Naturalmente, l'uomo ideale, se un tale uomo esiste, deve essere più di uno scimmione che si batte il petto. Egli deve essere robusto ma sensibile; macho ma premuroso; forte in certe situazioni e sereno in altre. Basti pensare all'archetipo maschile in ogni romanzo d'amore mai scritto, una forma letteraria quasi esclusivamente commercializzata e consumata dalle donne. Un principe ribelle che ama sua madre, coraggioso avventuriere, che scrive anche poesie. Di giorno, sconfigge i cattivi, sovrastandoli con i suoi bicipiti di acciaio; la sera, dopo aver fatto 1000 flessioni, indossa il grembiule e cucina una lasagna favolosa.

E che dire di Hollywood? Prendiamo il film "Fight Club", per esempio; c'è un motivo per cui Tyler Durden, interpretato dall'inimitabile Brad Pitt, è così universalmente amato. Gli uomini vogliono essere lui, le donne vogliono sedurlo. L'archetipo di Durden accende il desiderio nelle donne e la gelosia negli uomini.

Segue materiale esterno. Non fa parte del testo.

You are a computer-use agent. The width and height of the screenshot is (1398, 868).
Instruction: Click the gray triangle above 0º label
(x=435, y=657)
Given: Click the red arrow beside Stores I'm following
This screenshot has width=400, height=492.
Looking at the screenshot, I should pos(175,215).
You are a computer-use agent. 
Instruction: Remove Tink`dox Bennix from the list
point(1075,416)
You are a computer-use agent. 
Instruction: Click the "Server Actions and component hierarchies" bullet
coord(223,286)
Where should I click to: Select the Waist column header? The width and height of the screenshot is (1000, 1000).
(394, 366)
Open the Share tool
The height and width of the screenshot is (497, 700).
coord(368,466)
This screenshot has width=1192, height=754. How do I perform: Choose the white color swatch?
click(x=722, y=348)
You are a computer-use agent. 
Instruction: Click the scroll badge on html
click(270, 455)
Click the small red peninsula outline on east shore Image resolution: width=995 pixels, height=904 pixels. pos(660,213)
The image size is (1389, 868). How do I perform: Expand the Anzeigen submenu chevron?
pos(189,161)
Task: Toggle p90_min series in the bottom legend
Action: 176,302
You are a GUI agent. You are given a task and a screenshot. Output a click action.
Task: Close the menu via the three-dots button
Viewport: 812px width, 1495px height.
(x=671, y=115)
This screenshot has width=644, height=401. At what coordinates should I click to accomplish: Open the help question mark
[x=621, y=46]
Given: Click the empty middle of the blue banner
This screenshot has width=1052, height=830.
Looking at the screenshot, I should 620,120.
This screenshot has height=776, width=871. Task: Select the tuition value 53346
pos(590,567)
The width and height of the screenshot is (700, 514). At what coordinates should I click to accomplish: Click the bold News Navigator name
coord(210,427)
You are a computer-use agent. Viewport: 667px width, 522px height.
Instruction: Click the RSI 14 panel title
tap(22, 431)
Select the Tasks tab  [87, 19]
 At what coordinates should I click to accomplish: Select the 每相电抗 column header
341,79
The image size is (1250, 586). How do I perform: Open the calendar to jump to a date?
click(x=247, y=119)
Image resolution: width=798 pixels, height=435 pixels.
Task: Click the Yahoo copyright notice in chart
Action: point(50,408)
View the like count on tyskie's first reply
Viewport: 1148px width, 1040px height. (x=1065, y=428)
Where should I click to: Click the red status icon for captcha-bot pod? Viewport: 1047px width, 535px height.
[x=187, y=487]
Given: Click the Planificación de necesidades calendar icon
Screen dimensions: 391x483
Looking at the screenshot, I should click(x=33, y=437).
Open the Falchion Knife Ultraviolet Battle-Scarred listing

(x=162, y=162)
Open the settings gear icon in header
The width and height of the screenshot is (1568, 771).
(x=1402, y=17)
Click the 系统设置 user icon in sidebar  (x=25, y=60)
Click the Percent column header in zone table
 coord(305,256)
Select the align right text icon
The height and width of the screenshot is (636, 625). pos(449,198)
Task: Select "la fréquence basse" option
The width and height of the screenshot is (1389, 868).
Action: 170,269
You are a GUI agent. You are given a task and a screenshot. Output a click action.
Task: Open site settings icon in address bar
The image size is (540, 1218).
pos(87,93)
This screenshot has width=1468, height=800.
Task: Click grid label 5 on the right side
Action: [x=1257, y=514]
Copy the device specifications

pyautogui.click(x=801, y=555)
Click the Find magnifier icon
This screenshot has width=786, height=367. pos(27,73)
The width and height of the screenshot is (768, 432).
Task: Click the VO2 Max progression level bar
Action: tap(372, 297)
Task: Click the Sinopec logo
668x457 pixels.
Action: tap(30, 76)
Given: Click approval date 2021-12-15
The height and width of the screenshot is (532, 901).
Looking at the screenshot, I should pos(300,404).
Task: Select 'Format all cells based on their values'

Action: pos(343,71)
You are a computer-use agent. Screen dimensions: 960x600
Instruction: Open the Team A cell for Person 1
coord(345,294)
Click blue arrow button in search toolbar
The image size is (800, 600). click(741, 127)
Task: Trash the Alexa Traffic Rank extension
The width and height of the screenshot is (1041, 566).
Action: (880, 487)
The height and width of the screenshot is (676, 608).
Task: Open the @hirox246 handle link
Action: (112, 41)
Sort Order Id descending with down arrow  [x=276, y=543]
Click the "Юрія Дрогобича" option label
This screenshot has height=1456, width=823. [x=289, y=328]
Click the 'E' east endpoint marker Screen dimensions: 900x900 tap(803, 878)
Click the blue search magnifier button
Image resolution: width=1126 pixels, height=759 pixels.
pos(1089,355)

Per concludere, gli uomini sono inondati di missive che evidenziano gli aspetti negativi della mascolinità. Il 2018 è stato un anno in cui gli uomini hanno iniziato ad impegnarsi in una sorta di auto-castrazione, prendendo le distanze da molti comportamenti che hanno avuto uno scopo evolutivo. Il buddismo e il taoismo, due delle tradizioni più antiche e rispettate del mondo, ci insegnano che il mondo si manifesta attraverso la dualità, ovvero, yin/yang, maschile/femminile ecc. C. J. Jung, uno studioso di entrambe le tradizioni, ha affermato che gli esseri umani contengono sia un lato maschile che femminile (quello che ha chiamato l'anima e l'animus). Secondo lo studioso Austriaco, soltanto sviluppando deliberatamente e intenzionalmente entrambi questi due aspetti, diventiamo pienamente coscienti, pienamente consapevoli e pienamente umani. Questo concetto non va confuso con la neutralità di genere; invece di vedere il genere come una sorta di spettro, sosteneva Jung, dovremmo considerarlo come due spettri. C'è un uomo e un donna in ognuno di noi, entrambi indispensabili per uno stato di equilibrio, e il vero significato deriva dall'incorporare entrambi questi elementi in noi stessi.